Petplan veterinarians share simple tricks to keep hot dogs (and cats) cool.

As summer temperatures soar, so do incidents of heat-related health risks for pets. Are pets prepared to beat the heat? According to Petplan pet insurance, the answer may be surprising.

Corgi Puppies in July

In an effort to promote pet summer safety, Petplan released six simple steps to help pet parents keep their furry friends cool. Petplan claims data shows that heat stroke, dehydration and hyperthermia are common summer health risks for pets. When these hazards send pets to the vet, they can cause a deep dive into pet parents’ pockets with treatment costs averaging $2,606 for heat stroke, $398 for dehydration and $913 for hyperthermia. And the risk of heat-related incidents is nearly twice as high for brachycephalic (or snub-nosed) breeds such as Boxers, Bulldogs and Pugs.

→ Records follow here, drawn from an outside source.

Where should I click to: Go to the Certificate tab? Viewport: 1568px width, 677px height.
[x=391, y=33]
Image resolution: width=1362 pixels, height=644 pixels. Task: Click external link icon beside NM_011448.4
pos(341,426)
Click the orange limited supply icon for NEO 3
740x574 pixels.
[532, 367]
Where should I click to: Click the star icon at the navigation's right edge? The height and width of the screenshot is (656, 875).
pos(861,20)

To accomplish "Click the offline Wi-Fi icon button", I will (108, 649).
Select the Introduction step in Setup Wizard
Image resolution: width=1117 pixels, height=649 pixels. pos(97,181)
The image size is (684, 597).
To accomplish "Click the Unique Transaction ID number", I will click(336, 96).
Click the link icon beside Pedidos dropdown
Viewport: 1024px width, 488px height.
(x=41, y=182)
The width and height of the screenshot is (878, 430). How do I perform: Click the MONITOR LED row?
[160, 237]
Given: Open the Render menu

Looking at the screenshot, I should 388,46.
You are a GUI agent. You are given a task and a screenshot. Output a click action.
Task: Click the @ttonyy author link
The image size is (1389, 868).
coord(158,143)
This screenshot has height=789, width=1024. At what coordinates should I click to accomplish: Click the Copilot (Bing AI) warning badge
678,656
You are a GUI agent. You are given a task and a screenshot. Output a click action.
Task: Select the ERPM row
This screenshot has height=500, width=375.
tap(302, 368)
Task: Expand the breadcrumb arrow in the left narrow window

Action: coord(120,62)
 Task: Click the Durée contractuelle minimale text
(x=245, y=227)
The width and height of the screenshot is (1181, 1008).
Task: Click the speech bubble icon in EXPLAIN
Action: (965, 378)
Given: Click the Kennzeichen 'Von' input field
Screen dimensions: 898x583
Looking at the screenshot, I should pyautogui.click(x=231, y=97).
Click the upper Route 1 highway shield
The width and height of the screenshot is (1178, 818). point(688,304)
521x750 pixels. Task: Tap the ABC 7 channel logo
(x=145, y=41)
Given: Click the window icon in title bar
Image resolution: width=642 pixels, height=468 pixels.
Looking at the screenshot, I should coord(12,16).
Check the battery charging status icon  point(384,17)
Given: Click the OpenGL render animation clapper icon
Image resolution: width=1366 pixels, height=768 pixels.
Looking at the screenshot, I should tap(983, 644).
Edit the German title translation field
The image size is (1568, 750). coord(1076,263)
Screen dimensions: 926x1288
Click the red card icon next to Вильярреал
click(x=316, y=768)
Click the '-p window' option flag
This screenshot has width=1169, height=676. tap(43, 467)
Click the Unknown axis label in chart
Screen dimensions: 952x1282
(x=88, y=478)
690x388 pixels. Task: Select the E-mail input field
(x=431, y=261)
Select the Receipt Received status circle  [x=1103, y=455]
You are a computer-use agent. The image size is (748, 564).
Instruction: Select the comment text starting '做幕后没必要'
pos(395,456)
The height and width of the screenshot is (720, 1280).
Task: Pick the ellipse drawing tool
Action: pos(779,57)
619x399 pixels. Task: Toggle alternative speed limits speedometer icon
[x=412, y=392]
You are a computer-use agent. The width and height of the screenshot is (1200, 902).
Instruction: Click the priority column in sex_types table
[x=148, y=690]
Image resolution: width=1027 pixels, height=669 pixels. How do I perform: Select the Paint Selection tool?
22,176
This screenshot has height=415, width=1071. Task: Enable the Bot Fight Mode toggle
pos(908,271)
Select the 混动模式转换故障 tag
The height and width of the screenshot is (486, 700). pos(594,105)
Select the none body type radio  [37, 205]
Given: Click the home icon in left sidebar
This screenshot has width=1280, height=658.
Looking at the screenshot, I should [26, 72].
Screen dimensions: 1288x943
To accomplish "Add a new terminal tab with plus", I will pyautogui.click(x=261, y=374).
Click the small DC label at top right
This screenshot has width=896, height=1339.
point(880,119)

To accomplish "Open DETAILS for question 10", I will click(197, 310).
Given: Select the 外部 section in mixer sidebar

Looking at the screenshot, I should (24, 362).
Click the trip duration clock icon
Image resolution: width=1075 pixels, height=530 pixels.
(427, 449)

It can be dangerous when pets’ body temperatures get just a few degrees above normal. Fortunately, with a little planning and preparation, keeping four-legged friends safe in warm weather can be a breeze. Here are six easy ways pet parents can help their pets beat the heat:

  • Chill out with a tasty treat. Freeze low-sodium chicken broth in a popsicle mold or ice cube tray for dogs and cats to enjoy on a hot day.
  • Hose down hot pavement, patios and porches before letting your pets outside. A little water could go a long way toward keeping paws cool and avoiding paw pad burns. Pet parents can also run cool water over their dog’s feet.
  • Say yes to ice water. Adding ice to pets’ water bowls creates a game for curious canines—they’ll bob for ice cubes and stay cool and hydrated in the process!
  • Cool the crate. If your pet will be crated while you’re away, try freezing two-liter water bottles and placing them on top of the crate. They’ll give off cool air and help keep the spot cool.
  • Wear a cold compress. A refrigerated wet bandana will help keep Fido cool and stylish this summer—this is especially effective because of the temperature receptors around dogs’ necks.
  • Make a splash. A backyard baby pool is a great way for pets to stay cool (and it’s fun too!). Some cats may even choose to toe the water.

Petplan’s vets also stress that pet resting areas should be kept cool, indoors and out.

“For cats and dogs seeking relief from the hot weather, provide outdoor areas of shade with open air tents, awnings and umbrellas,” says Petplan staff veterinarian Dr. Jennifer Maniet. “Indoor resting places can be kept cool with air conditioners or fans, and by keeping the curtains closed so there is no direct sunlight. Also, bare floors in the house are great spots for pets to lie down and cool off.”

If a pet gets overheated, it’s best to aim for a gradual cool down rather than an abrupt immersion in ice or cold water. Try using the hose, a gentle shower or wet towels first. If a pet shows signs of hyperthermia like excessive drooling, a very red tongue or gums, weakness, dizziness or vomiting, take cooling measures immediately and get to the vet. Heat stroke can be fatal within 15 minutes, and even when it isn’t deadly, brain and organ damage can result from exposure to extreme heat.